I joined Weight Watcher two weeks ago. (Yes, again.) I've had very good luck on it twice, both times losing 25 pounds, and both time for specific events. Once was to audition for a show (didn't get the part, but was glad to see my waist-line anyhow) and the other was for a wedding I was in. This time, it's got a specific end-point in mind: my high school reunion. Now, I realize it's a ridiculous cliche to lose weight for your high school reunion, but for me, I need to have a very specific destination in order to make it work. And it's not that I think I have something to prove, either. I just want to feel that my outside reflects the way I feel about my inside - that I have grown in wisdom, vibrancy and joy. I don't feel very joyful about myself right now, and I think that focusing on a healthy body needs to take priority for me. Like so many other women, I get caught up in doing things for my kids and for work and I stop paying attention to taking care of myself. My journal is my one tool for mental health (which has worked fairly well, though those who know me could certainly argue that my mental health is debatable.) Twenty too many cheeseburgers and ice cream cones and Kraft mac and cheese with the girls has done me in, though.

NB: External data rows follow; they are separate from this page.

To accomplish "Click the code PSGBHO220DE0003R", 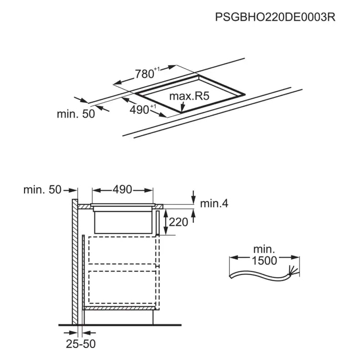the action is click(x=275, y=17).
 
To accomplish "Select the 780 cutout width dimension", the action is click(x=147, y=73).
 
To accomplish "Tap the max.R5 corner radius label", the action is click(x=189, y=96).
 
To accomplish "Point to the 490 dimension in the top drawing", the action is click(x=143, y=109).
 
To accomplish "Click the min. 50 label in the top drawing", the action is click(x=76, y=114).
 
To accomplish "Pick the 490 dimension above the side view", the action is click(x=122, y=190).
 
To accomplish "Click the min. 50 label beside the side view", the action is click(x=42, y=190).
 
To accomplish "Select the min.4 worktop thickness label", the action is click(x=214, y=204).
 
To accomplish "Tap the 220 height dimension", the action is click(x=179, y=222).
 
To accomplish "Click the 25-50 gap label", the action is click(x=81, y=344).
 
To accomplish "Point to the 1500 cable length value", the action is click(x=264, y=261).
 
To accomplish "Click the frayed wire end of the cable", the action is click(x=293, y=270).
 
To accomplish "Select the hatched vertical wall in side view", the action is click(x=75, y=262).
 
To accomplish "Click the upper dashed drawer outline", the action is click(x=122, y=250).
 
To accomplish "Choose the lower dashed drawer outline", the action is click(x=122, y=287).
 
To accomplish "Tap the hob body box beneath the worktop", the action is click(x=123, y=222).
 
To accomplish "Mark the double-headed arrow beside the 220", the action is click(x=165, y=222).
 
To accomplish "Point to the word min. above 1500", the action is click(x=264, y=249).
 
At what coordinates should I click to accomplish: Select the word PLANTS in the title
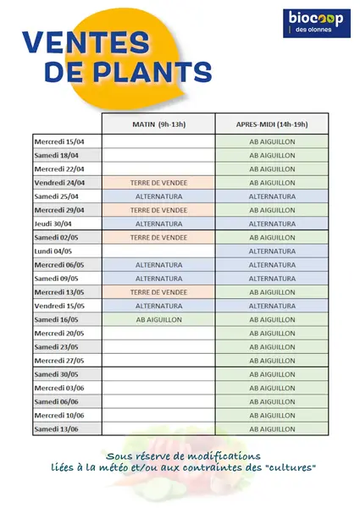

I want to be healthier for my family, but I need to be healthier for me. It's the whole idea of putting on your own oxygen mask before you tend to others. I know that I alone can cultivate the energy I want to have to bring the best of myself to other people, and I know that the formula is so simple - exercise and eat well. So, I'm trying. And so far, so good. I've done well with my past two weigh-ins, and I feel motivated to keep going.
And vodka with raspberry lemonade Crystal Light - otherwise known as the infamous Trailer Park Punch - is only two points. And soooo worth it.